We are having some issues using the JDBC Kafka Sink from Confluent to insert some records into CrateDB. We have this dataset with a few dimensions and a couple of those dimensions are formatted as JSON. So we created our table on CrateDB as follows:

   CREATE TABLE webservicetests.test(
    "ID" STRING,
    "TIMESTAMP" TIMESTAMP WITHOUT TIME ZONE,
    "IP" STRING,
    "ISPINFO" OBJECT,
    "EXTRA" OBJECT,
    "UA" STRING,
    "LANG" STRING,
    "DL" REAL,
    "UL" REAL,
    "PING" REAL,
    "JITTER" REAL,
    "LOG" STRING,
    "MONTH" TIMESTAMP WITHOUT TIME ZONE GENERATED ALWAYS AS date_trunc('month', "TIMESTAMP")
    )
    PARTITIONED BY ("MONTH") WITH (column_policy = 'dynamic');

ISPINFO and EXTRA columns are formatted in json. When the JDBC connector tries to push this, it pushes these two columns as json and we get an error from the CrateDB side saying unknown column format. Following is the error message from the connector side:

Caused by: org.apache.kafka.connect.errors.ConnectException: java.sql.SQLException: Exception chain:
java.sql.BatchUpdateException: Batch entry 0 INSERT INTO "test" ("ID","TIMESTAMP","IP","ISPINFO","EXTRA","UA","LANG","DL","UL","PING","JITTER","LOG") VALUES (23,1619789224920,'23.23.23.23','{"processedString":"23.23.23.23 - Data Centers Inc., CA (1060 km)","rawIspInfo":{"ip":"23.23.23.23","city":"Montréal","region":"Quebec","country":"CA","loc":"23.568,-73.5878","org":"Data Centers Inc.","postal":"H2W","timezone":"America/Toronto","readme":"https://ipinfo.io/missingauth"}}'::json,'{"server":"test_machine"}'::json,'Mozilla/5.0 (Windows NT 10.0; Win64; x64) AppleWebKit/537.36 (KHTML, like Gecko) Chrome/90.0.4430.93 Safari/537.36','en-US,en;q=0.9',42.37,8.43,69.64,25.52,'') was aborted: ERROR: Cannot find data type: json  Call getNextException to see other errors in the batch.
org.postgresql.util.PSQLException: ERROR: Cannot find data type: json
org.postgresql.util.PSQLException: ERROR: Cannot find data type: json

        at io.confluent.connect.jdbc.sink.JdbcSinkTask.put(JdbcSinkTask.java:122)
        at org.apache.kafka.connect.runtime.WorkerSinkTask.deliverMessages(WorkerSinkTask.java:586)
        ... 10 more

Do we need to change the way we create the table?
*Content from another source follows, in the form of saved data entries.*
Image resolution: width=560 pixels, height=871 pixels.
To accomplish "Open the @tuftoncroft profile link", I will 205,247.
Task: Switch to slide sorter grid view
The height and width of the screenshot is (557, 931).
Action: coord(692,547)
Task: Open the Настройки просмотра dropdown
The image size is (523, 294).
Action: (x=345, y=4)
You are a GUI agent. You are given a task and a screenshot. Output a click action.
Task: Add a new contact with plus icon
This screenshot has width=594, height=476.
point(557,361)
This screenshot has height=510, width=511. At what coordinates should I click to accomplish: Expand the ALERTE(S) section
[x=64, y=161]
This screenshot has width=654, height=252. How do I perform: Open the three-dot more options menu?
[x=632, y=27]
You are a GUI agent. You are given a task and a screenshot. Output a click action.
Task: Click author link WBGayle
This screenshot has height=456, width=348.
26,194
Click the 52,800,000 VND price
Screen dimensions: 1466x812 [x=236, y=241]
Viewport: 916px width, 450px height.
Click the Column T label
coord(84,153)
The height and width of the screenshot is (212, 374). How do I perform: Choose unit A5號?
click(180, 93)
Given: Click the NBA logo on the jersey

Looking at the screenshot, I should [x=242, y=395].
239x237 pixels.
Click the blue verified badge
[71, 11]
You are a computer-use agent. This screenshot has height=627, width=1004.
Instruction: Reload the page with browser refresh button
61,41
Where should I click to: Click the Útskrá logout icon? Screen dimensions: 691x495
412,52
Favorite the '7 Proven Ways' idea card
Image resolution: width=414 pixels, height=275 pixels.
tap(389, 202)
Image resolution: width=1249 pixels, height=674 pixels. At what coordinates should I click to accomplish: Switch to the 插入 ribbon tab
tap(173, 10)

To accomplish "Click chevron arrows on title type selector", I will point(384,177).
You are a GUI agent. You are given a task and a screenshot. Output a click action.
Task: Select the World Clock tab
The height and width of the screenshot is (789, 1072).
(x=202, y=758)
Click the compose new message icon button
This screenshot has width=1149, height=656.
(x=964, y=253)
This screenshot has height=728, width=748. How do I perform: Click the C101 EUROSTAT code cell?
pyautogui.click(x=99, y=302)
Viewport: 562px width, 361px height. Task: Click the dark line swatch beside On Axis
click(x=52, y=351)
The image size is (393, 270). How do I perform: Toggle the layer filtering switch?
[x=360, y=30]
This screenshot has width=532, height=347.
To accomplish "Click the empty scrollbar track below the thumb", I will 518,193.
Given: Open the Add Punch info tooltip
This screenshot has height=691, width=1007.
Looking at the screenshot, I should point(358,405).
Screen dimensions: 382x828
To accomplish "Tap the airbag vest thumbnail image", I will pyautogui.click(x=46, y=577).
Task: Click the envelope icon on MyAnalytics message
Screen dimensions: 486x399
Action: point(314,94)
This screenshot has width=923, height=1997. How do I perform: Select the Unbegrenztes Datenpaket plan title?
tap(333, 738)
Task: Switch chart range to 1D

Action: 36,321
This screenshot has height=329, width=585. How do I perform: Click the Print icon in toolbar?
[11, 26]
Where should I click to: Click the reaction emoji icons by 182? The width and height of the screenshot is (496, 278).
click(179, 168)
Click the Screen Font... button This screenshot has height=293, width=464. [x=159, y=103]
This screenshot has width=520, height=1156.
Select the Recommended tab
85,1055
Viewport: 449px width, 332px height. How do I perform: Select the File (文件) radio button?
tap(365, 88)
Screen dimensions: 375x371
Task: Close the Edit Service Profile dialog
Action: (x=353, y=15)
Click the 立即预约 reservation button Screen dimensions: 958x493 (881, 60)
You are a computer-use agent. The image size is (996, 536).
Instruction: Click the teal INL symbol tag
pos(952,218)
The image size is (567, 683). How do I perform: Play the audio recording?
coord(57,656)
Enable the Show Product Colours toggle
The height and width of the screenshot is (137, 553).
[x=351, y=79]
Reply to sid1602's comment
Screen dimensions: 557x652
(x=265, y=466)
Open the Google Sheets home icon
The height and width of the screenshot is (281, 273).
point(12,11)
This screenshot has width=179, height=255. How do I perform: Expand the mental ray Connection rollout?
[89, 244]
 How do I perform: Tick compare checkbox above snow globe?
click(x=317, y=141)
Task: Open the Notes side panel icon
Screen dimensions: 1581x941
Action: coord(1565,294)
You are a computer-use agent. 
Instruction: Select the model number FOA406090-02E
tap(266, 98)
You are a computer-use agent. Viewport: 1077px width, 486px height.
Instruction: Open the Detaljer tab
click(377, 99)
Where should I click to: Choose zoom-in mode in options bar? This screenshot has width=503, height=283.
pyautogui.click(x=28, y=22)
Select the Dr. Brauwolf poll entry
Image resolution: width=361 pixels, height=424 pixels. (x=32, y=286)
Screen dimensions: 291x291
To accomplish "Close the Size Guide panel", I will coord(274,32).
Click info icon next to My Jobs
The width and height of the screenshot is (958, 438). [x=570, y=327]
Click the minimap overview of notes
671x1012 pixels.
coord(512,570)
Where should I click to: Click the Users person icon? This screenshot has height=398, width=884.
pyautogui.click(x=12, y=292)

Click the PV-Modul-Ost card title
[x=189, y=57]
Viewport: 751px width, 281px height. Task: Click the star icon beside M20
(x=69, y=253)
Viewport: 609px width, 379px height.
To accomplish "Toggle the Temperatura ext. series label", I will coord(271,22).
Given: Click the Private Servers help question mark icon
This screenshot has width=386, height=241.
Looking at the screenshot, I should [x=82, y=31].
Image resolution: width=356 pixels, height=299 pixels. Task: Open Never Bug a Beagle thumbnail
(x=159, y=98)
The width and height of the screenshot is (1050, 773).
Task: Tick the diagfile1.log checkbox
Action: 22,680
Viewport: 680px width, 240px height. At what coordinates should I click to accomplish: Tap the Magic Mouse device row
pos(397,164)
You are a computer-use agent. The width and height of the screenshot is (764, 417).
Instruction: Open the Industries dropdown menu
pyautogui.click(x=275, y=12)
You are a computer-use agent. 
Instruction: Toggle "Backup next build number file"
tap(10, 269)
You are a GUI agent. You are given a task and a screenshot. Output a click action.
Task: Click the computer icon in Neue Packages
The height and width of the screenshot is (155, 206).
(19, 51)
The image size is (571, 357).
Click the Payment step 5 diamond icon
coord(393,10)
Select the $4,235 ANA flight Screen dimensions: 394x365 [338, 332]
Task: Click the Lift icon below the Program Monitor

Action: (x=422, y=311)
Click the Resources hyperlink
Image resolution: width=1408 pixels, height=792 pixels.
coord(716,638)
Maybe use a different column type?
We tried to execute the same INSERT command manually by substituting the ::json with ::object and it worked. Is there a workaround for this?

The OBJECT column type is perfectly fine for such use cases.

It is possible with CrateDB to directly ingest JSON Strings without any casting to OBJECT. Is there any way to turn off the casting in Confluent?

Dear @asavran,

thank you for writing in.

I created a ticket to bring this to our collective attention, see Support PostgreSQL's JSON data type(s) · Issue #11347 · crate/crate · GitHub. Feel free to vote on this on GitHub in order to signal strong interest on this topic.

With kind regards,
Andreas.

Hello folks, what is the final verdict on this issue? Is this part of the roadmap now for CrateDB? Nevertheless, is there some other alternative way that you can suggest.

Thanks

1 Like

Dear @asavran,

thank you very much for bumping this discussion.

I tried my best summarize the current state of the onion within Add "CrateDatabaseDialect" for resolving lack of JSON types used with "PostgreSqlDatabaseDialect" · Issue #3 · crate/kafka-connect-jdbc-crate-dialect · GitHub, where I also outlined an alternative way for getting hold of the problem by adding a CrateDatabaseDialect to Kafka Connect JDBC.

With kind regards,
Andreas.